Problem to work on:
Rewrite the material starting at the line that contains "Where should I click to: Open the Computer" and ending at the line that contains "This screenshot has height=918, width=1636.", swapping "Accessories" for "Downloads" and keeping everything else the same.

>> start Given information

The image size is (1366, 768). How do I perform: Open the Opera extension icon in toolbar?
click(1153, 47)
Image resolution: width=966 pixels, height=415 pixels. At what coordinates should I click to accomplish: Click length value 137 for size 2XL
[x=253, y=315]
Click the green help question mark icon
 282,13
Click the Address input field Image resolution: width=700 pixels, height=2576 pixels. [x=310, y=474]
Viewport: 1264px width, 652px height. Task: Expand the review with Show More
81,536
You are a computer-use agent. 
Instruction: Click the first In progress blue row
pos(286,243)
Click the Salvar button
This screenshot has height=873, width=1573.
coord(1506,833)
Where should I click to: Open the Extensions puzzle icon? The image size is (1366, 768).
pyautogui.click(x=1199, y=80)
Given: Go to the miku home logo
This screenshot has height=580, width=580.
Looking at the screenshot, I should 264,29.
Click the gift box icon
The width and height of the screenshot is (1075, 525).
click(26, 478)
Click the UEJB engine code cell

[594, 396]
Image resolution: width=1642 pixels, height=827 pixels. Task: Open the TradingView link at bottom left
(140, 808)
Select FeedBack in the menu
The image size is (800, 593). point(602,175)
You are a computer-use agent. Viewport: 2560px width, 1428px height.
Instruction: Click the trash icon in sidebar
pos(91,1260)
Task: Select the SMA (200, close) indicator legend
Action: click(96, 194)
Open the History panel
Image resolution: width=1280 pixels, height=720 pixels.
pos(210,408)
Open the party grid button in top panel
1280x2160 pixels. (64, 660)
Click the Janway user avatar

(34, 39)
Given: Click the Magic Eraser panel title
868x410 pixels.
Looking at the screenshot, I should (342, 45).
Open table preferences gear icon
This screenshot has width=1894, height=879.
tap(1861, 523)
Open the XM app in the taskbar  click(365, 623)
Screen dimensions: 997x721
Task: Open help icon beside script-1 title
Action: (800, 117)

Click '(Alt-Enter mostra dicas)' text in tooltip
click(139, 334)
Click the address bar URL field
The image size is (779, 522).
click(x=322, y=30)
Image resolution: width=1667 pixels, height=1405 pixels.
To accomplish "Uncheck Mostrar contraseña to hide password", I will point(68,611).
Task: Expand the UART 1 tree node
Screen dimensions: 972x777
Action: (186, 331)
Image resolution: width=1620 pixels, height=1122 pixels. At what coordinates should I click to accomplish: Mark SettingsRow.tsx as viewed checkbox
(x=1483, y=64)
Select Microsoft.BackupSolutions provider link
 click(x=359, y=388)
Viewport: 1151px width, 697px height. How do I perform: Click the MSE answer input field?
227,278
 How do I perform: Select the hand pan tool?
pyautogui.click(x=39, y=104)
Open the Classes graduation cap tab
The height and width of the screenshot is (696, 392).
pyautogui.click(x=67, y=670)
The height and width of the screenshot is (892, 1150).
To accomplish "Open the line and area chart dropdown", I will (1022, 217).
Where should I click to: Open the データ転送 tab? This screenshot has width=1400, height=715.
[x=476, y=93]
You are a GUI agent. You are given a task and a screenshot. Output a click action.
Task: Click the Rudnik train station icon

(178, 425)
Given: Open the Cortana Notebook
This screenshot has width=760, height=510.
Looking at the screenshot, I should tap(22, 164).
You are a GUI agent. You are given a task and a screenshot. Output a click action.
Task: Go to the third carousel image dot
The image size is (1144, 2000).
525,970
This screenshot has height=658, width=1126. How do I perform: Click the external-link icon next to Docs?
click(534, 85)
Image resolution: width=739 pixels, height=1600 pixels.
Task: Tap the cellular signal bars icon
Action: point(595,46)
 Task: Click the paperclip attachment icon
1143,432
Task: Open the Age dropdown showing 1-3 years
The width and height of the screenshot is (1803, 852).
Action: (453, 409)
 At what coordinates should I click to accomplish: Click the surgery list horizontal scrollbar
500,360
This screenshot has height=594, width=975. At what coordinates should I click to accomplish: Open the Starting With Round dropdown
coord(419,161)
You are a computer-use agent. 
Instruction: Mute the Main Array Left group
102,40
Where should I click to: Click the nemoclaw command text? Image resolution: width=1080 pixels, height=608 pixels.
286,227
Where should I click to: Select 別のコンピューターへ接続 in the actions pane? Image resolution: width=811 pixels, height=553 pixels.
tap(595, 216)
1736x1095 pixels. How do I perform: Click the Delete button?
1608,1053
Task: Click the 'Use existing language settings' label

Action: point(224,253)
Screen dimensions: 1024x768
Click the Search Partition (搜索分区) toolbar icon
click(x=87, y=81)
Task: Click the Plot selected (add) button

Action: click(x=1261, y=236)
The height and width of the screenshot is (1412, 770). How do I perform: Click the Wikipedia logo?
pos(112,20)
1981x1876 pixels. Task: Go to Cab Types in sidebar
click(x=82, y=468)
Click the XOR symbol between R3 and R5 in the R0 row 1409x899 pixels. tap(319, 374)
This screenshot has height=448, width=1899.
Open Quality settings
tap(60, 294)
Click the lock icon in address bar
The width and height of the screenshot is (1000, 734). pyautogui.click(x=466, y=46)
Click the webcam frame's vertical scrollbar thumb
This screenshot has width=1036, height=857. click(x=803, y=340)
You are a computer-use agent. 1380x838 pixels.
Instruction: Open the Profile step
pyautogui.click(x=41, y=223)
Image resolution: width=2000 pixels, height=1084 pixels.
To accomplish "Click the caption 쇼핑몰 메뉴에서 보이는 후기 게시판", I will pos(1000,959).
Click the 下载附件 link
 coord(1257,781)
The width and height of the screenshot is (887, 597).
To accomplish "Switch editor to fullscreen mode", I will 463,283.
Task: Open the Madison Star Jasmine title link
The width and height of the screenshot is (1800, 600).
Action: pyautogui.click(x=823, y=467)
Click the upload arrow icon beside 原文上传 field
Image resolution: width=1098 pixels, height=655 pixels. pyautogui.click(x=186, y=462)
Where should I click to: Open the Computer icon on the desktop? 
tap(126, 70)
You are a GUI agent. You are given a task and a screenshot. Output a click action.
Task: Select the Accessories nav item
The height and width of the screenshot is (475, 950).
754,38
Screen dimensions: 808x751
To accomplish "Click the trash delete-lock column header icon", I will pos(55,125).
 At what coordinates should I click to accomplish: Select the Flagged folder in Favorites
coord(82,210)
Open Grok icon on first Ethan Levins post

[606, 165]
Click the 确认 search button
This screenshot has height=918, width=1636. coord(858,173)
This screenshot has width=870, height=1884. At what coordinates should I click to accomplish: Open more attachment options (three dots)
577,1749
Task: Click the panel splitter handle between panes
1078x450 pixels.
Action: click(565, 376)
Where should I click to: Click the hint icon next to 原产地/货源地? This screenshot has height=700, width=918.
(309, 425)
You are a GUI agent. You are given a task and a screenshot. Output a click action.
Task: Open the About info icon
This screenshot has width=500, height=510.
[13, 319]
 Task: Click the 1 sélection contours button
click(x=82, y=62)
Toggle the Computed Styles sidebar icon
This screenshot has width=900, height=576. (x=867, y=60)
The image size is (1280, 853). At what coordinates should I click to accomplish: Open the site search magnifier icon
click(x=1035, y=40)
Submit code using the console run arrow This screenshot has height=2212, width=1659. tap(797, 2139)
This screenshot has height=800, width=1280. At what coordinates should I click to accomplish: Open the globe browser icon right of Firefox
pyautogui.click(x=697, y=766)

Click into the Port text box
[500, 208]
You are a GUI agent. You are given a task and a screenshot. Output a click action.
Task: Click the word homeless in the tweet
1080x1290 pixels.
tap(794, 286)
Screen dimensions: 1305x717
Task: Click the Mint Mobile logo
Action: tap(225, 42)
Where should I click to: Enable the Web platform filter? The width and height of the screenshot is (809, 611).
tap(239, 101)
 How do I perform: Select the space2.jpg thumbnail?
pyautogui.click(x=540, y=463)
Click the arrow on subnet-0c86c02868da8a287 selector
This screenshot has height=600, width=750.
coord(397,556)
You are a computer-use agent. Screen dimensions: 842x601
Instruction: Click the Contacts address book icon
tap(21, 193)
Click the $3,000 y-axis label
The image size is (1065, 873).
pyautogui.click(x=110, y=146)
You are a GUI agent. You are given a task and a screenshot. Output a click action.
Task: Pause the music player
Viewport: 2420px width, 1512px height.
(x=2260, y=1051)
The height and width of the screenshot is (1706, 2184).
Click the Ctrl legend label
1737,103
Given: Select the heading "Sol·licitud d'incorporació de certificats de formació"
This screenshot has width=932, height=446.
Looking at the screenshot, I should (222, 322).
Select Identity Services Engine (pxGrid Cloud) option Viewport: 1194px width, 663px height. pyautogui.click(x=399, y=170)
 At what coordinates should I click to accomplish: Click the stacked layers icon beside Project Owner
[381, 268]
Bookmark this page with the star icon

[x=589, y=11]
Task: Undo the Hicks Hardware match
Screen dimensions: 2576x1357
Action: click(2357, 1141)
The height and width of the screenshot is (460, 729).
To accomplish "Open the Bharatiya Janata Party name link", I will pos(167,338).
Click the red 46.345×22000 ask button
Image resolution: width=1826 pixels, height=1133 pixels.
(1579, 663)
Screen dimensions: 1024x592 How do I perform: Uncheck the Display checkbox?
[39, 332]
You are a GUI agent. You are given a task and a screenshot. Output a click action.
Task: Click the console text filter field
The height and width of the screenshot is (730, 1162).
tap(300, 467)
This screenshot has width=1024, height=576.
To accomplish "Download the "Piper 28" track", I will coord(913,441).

>> end Given information

Response to this exercise:
Where should I click to: Open the Computer icon on the desktop? 
tap(126, 70)
You are a GUI agent. You are given a task and a screenshot. Output a click action.
Task: Select the Downloads nav item
The height and width of the screenshot is (475, 950).
754,38
Screen dimensions: 808x751
To accomplish "Click the trash delete-lock column header icon", I will pos(55,125).
 At what coordinates should I click to accomplish: Select the Flagged folder in Favorites
coord(82,210)
Open Grok icon on first Ethan Levins post

[606, 165]
Click the 确认 search button
This screenshot has height=918, width=1636. coord(858,173)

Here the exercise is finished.